Here is a little cute demo that shows how a cube may be paritioned into three congruent pyramids.  This was inspired by a Mathematica demo that I found in the web but I think this one's better :-)

A Cube as a union of three right pyramids

Here is an animated demo of the well-known fact that a cube may be partitioned

into three congruent right pyramids.

 

2020-05-21

restart;

with(plots):

with(plottools):

A proc to plot a general polyhedron.
V = [[x, y, z], [x, y, z], () .. (), [x, y, z]]                list of vertices
F = [[n__1, n__2, () .. ()], [n__1, n__2, () .. ()], () .. (), [n__1, n__2, () .. ()]]  list of faces

An entry "[`n__1`,`n__2`. ...]" in Fdescribes a face made of the vertices "V[`n__1`], V[`n__2`], ...," etc.

polyhedron := proc(V::list, F::list)
  seq(plottools:-polygon([seq( V[F[i][j]], j=1..nops(F[i]))]), i=1..nops(F));
  plots:-display(%);
end proc:

Define the vertices and faces of a pyramid:

v := [[0,0,0],[1,0,0],[1,1,0],[0,1,0],[0,0,1]];
f := [ [1,2,3,4], [5,2,3], [5,3,4], [1,5,4], [1,2,5] ];

[[0, 0, 0], [1, 0, 0], [1, 1, 0], [0, 1, 0], [0, 0, 1]]

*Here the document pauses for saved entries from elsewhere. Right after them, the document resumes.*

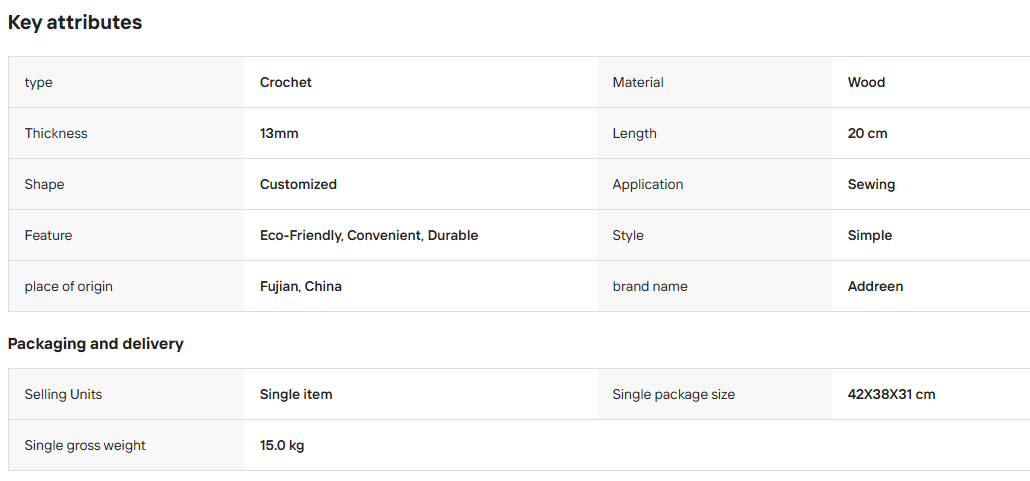Click the Crochet type value
This screenshot has height=481, width=1030.
(x=286, y=82)
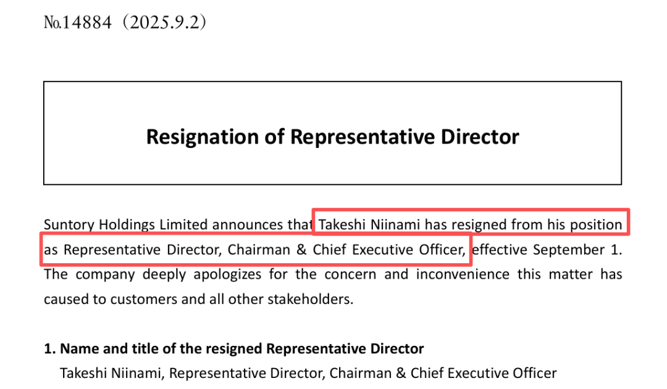667x389 pixels.
Task: Click the highlighted name Takeshi Niinami
Action: [369, 224]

[[1, 2, 3, 4], [5, 2, 3], [5, 3, 4], [1, 5, 4], [1, 2, 5]]

Build three such pyramids:

P1 := polyhedron(v, f):
P2 := reflect(P1, [[1,0,0],[1,1,0],[1,0,1]]):
P3 := reflect(P1, [[0,1,0],[1,1,0],[0,1,1]]):

This is what we have so far:

display(P1,P2,P3, scaling=constrained);

Define an animation frame.  The parameter t goes from 0 to 1.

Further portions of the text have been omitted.